Half-filled Kondo lattice on the honeycomb lattice

The unique linear density of state around the Dirac points for the honeycomb lattice brings much novel features in strongly correlated models. Here we study the ground-state phase diagram of the Kondo lattice model on the honeycomb lattice at half-filling by using an extended mean-field theory. By treating magnetic interaction and Kondo screening on an equal footing, it is found that besides a trivial discontinuous first-order quantum phase transition between well-defined Kondo insulator and antiferromagnetic insulating state, there can exist a wide coexistence region with both Kondo screening and antiferromagnetic orders in the intermediate coupling regime. In addition, the stability of Kondo insulator requires a minimum strength of the Kondo coupling. These features are attributed to the linear density of state, which are absent in the square lattice. Furthermore, fluctuation effect beyond the mean-field decoupling is analyzed and the corresponding antiferromagnetic spin-density-wave transition falls into the O(3) universal class.

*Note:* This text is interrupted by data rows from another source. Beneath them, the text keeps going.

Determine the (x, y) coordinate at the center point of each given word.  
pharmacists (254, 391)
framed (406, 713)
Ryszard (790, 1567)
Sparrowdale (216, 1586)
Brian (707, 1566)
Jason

Comparatively, we also discuss the Kondo necklace and the Kane-Mele-Kondo (KMK) lattice models on the same lattice. Interestingly, it is found that the topological insulating state is unstable to the usual antiferromagnetic ordered states at half-filling for the KMK model. The present work may be helpful for further study on the interplay between conduction electrons and the densely localized spins on the honeycomb lattice.